- Born: September 1989 (age 36) Manchester, England
- Years active: 2014–present
- Spouse: Freddie Waters ​(m. 2023)​
- Website: Official website

= Raine Allen-Miller =

British film director

Raine Allen-Miller (born September 1989) is a British film director and writer. She is known for her debut feature film Rye Lane (2023).

==Early life==
Born in Manchester, Allen-Miller spent her early childhood in Moss Side. She has two younger sisters and a younger brother. Her mother worked in prisons teaching art and created centres to support pupils excluded from schools. Her mother would frequently take her to Blockbuster, which fueled her love for films.

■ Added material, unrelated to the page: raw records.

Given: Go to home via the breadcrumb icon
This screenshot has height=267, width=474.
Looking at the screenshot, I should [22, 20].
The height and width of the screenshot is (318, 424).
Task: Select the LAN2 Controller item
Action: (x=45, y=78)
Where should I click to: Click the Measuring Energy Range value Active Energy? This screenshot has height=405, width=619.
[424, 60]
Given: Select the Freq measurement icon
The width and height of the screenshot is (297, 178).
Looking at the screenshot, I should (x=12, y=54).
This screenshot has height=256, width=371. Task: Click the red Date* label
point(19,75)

When she was 12 years old, Allen-Miller moved to Brixton, South London, with her father. Upon arriving in London, Allen-Miller's grandmother took her to Brixton Market to connect with her heritage and get "Jamaican spice or plantain or an Afro comb". Allen-Miller would put on one-man shows as a child, recreating the musical Annie for her family.

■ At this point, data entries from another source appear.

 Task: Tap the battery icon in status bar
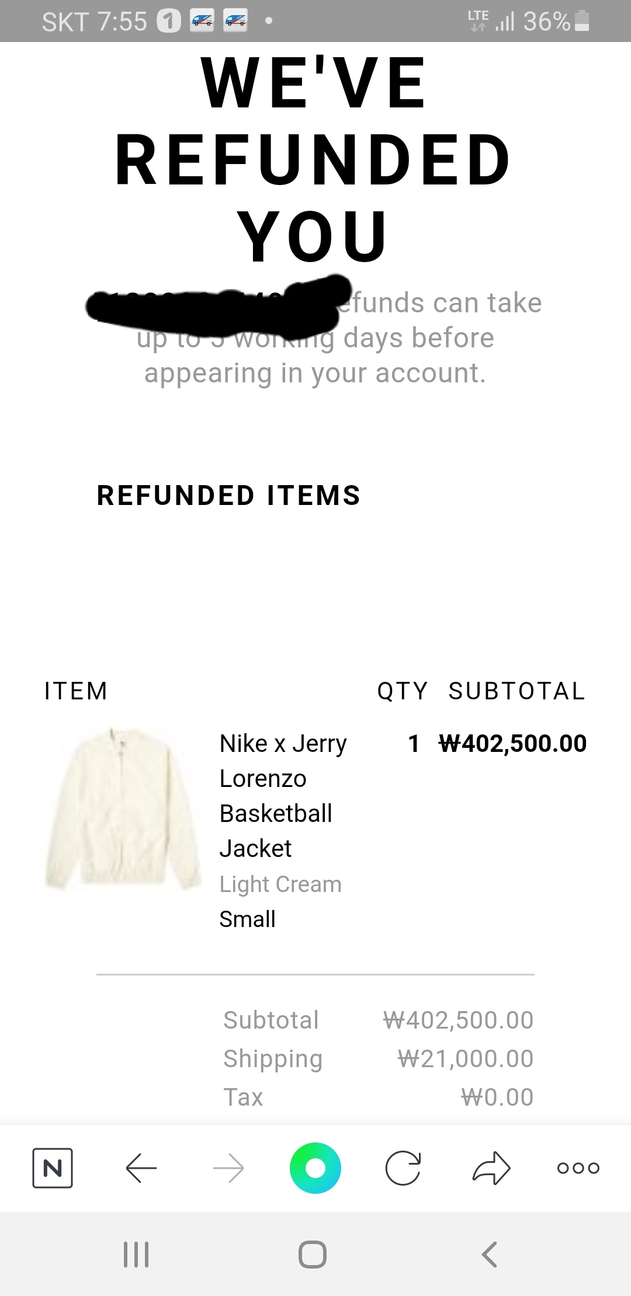click(582, 22)
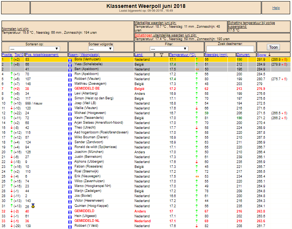
Task: Click the red sort arrow next to Score
Action: 269,55
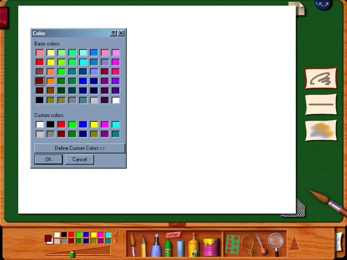The image size is (347, 260).
Task: Click OK in the Color dialog
Action: pyautogui.click(x=48, y=159)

Allen-Miller attended the BRIT School in Croydon, where she studied art. She began her studies in Illustration at Camberwell College of Arts, but dropped out.

==Career==
Allen-Miller worked as an agent for artists and photographers, and then in art-buying and creative production. She left her job to form a creative duo with school friend and copywriter Lisa Turner-Wray, submitting portfolios to agencies and landing their first advertising gig with Anomaly in October 2014. This was followed by further gigs with Saatchi & Saatchi and Mother.

She directed her first music video for Salute's "Storm" in the aftermath of the 2016 EU referendum and made it a celebration of immigration. This was followed by Denai Moore's "Trickle" in 2017 as well as Allen-Miller's first short film Jerk in 2018, about an older man from the Windrush generation. She also worked on campaigns for ASOS, the Tate Modern, and Squarespace, and on a workshop for the Creative Circle Foundation. She was named a 2021 Screen International Star of Tomorrow.

Despite having mixed feelings on the genre, Allen-Miller's first feature film Rye Lane (2023) is a romantic comedy drama set in Peckham, south London. The project came about through Jerk, where she met the BBC Film producer Eva Yates. Yates then recommended Allen-Miller to be the director for writers Nathan Bryon and Tom Melia's screenplay, originally set in Camden. According to Allen-Miller, in addition to its two lead characters, Dom (David Jonsson) and Livewire Yas (Vivian Oparah), the film's setting should also be considered a character. She called it "a love letter to South London".

"I know Peckham and Brixton so well that I had to shoot it there. I wanted to elevate these places and put them on a plinth. They have so much soul and depth. When we were filming, so many people came over and asked, 'You shooting EastEnders?’ They were so excited that we were there. That is one of the things I love about south London. You can be walking down Rye Lane and see someone carrying a trolley full of tins of beans with a dog just sitting there. It's that spirit."

The film opened at the 2023 Sundance Film Festival to critical acclaim. At the British Independent Film Awards 2023 the film was nominated for Best British Independent Film with Allen-Miller being nominated for Best Director. Actor Colin Firth has a cameo in the film. The film's production company Searchlight planned for a straight-to-streaming US release.

As of March 2023, Allen-Miller is writing another film and developing a television show. She has stated that she does not expect to return to the rom-com genre any time soon. She also has a heist film in development.

==Artistry==
Allen-Miller considers British director Steve McQueen to be her "biggest hero", and also mentioned Swedish director Roy Andersson as an influence of hers. In 2017, she said, "I am really inspired by Jean-Paul Goude, Guy Bourdin and interior design throughout history. Art department is something I find really interesting because I think you can tell a story with an environment." She considers Spike Lee and Martin Scorsese as prominent influences, as well as the films Beverly Hills Cop and Pretty Woman.

For her debut feature film, Rye Lane, Allen-Miller wanted the female lead to be funny, and the world to feel more elevated and dreamlike. She pulled a reference from the Channel 4 sitcom Peep Show when framing wide shots close to actors' faces without breaking the fourth wall, which cinematographer Olan Collardy called the "Peep shot".

==Personal life==
In December 2023, Allen-Miller married fellow filmmaker Freddie Waters at Lambeth Town Hall followed by a reception at the Camberwell Arms.